CHICAGO: C'est dans le quartier de Habs al-Dam, à Naplouse, que commence et prend fin ce récit incroyable. Il retrace l'histoire de Nidal et de la famille Al-Qahtan. Ces derniers font partie des nombreux protagonistes de la résistance palestinienne sous le mandat britannique que présente l'ouvrage Mon Premier et Unique Amour (My First and Only Love), de la grande écrivaine Sahar Khalifa.
Dans cet ouvrage traduit par Aïda Bamia, Nidal se souvient de son enfance en Palestine. Là, elle se réveillait au chant du chardonneret et se baladait parmi les citronniers, alors que son oncle Wahid dirigeait une faction de la résistance dans les montagnes et que son oncle Amine travaillait comme journaliste à Jérusalem pour documenter les événements survenus jusqu'à la mort de leur dirigeant, Abdelkader al-Husseini, en 1948.
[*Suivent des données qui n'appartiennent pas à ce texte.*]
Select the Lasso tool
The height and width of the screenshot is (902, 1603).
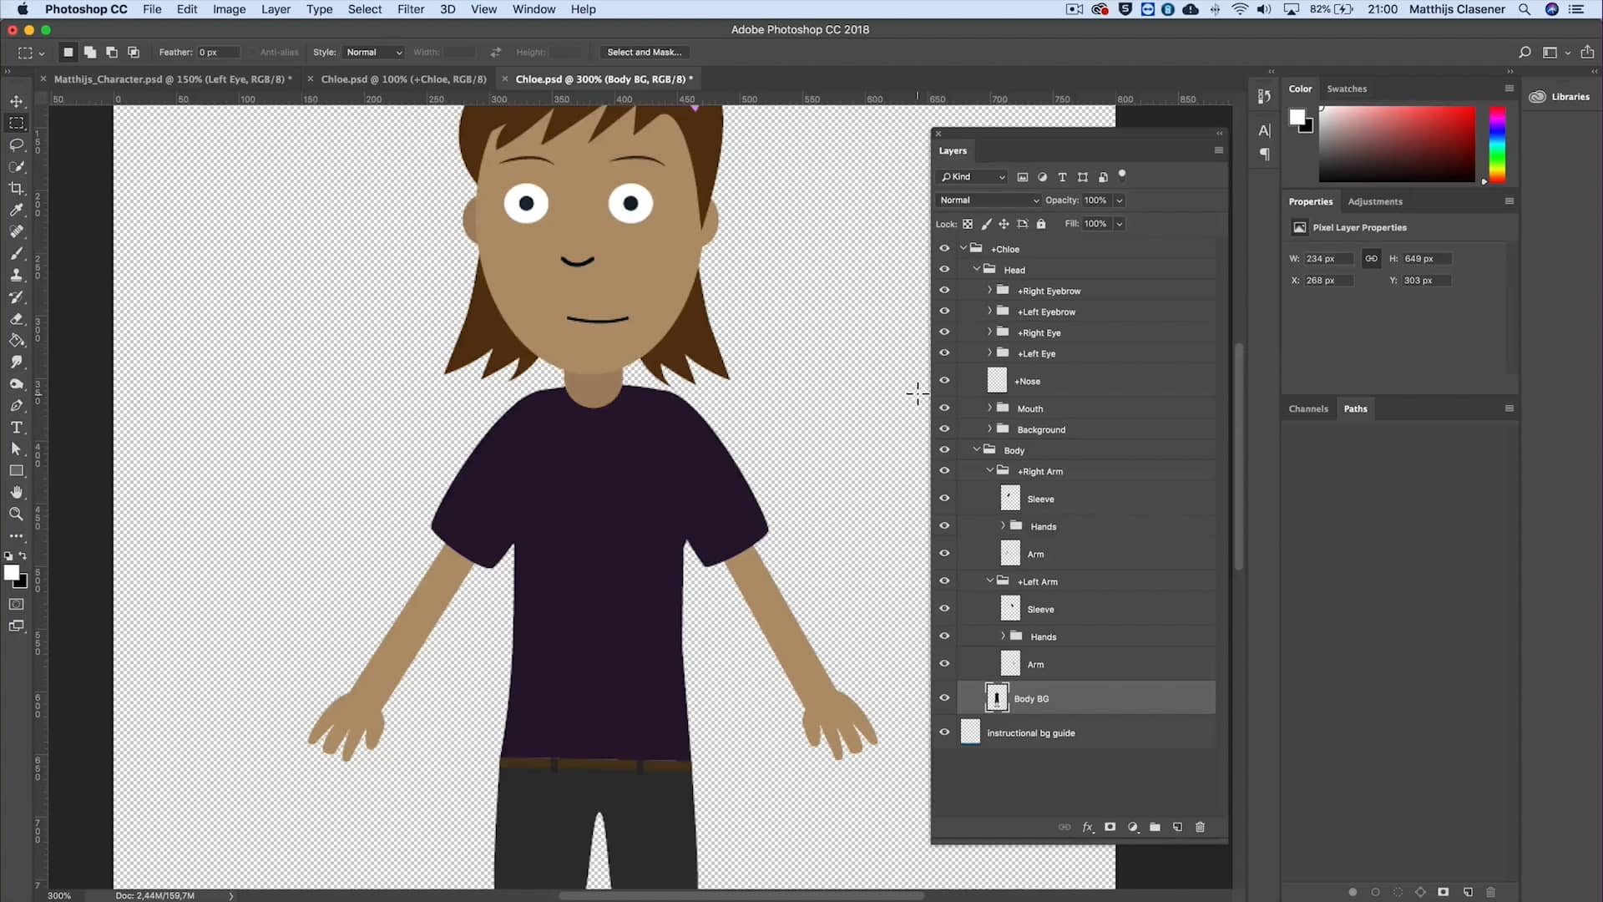pyautogui.click(x=17, y=144)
Après des décennies, Nidal retourne dans sa maison familiale et les souvenirs affluent dans cet endroit de Cisjordanie où elle vivait avec sa grand-mère et sa mère. Désormais vide, la maison fourmillait autrefois de monde et débordait d'espoir – l'espoir de voir la résistance triompher, l'espoir que la chance sourit pour une fois à Widad, la mère de Nidal, et l'espoir que l'avenir de celle-ci soit radieux. Bien que certains de leurs rêves ne se soient pas réalisés, et après avoir passé sa vie à fuir, la jeune femme décide de vivre à l'endroit qu'elle aime: sa maison, dans toute sa beauté, dans laquelle elle a rencontré son premier amour, Rabie, un combattant de la résistance.
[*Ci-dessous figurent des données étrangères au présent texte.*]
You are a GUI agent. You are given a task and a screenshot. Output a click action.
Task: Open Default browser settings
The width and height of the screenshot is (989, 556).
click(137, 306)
Sahar Khalifa plonge les lecteurs dans la vie de ses personnages avec fluidité et charme. Elle dépeint une Palestine fertile dont les habitants sont soudés comme les branches d'un arbre. Voisins depuis des générations, ils connaissent l'histoire et les secrets des uns et des autres.
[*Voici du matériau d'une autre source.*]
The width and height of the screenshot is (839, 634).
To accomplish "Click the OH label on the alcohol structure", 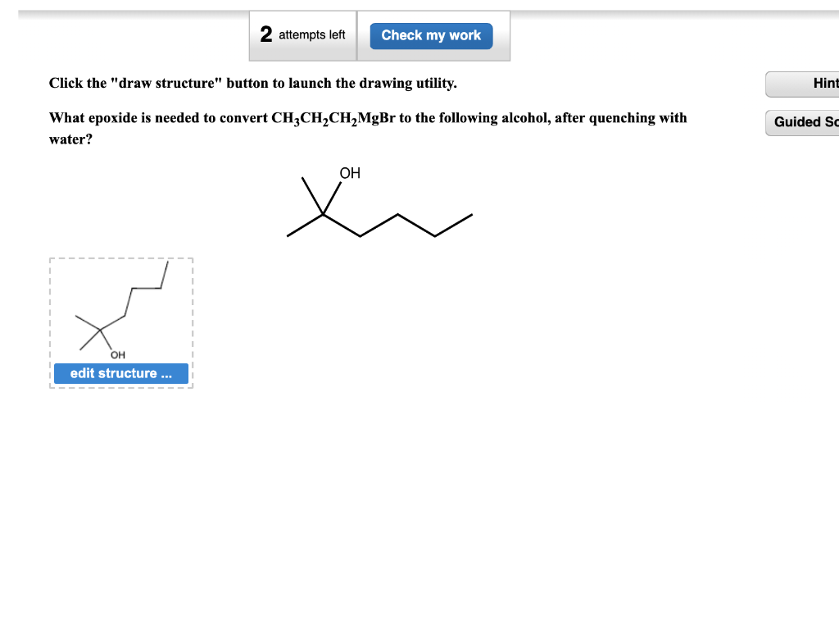I will pyautogui.click(x=350, y=173).
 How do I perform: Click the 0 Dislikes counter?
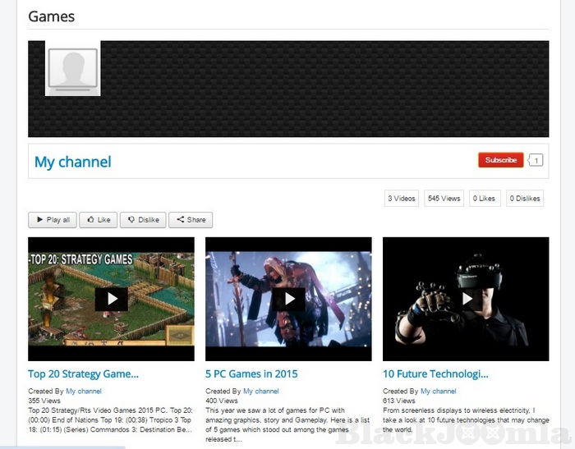526,199
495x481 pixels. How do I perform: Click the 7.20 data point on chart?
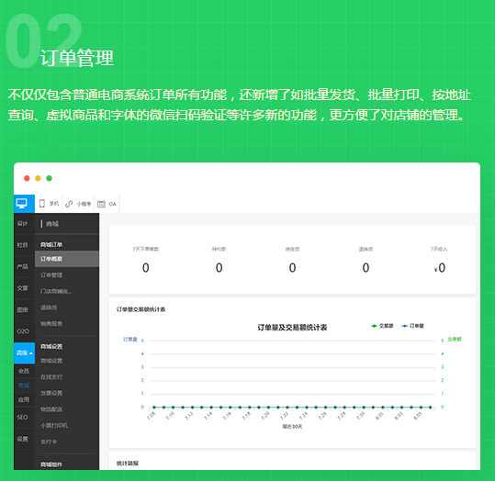coord(268,408)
Nidal et sa grand-mère Zakiya se rendent chez Oum Nayef qui vend du yaourt dans le village d'Asira. Elle leur donne des nouvelles des résistants tandis que des avions britanniques survolent l'endroit. Les femmes de la campagne transportent des paniers remplis de raisins, de figues et de fromage vers le marché. La résistance est épuisée, les prisons débordent de prisonniers condamnés à des peines plus longues que le temps lui-même, les oliviers ne donnent plus d'olives et les jeunes hommes dispersés dans les montagnes se battent pour sauver leur maison. Pour Nidal, tout semble vieux, mais la réalité est tout autre. Se battre pour obtenir son indépendance n'est pas sans conséquence.
Dans ce récit bouleversant, Mme Khalifa raconte comment la Ligue arabe a refusé d'aider les Palestiniens en 1948 avant la fin du mandat britannique, un tournant décisif pour l'indépendance de la Palestine. Au-delà de la douleur, la vie continuait, l'amour fleurissait, l'espoir grandissait et le combat pour l'avenir se poursuivait. Les romans de Sahar Khalifa ont le pouvoir de faire trembler la terre aussi bien qu'ils font vibrer les cœurs.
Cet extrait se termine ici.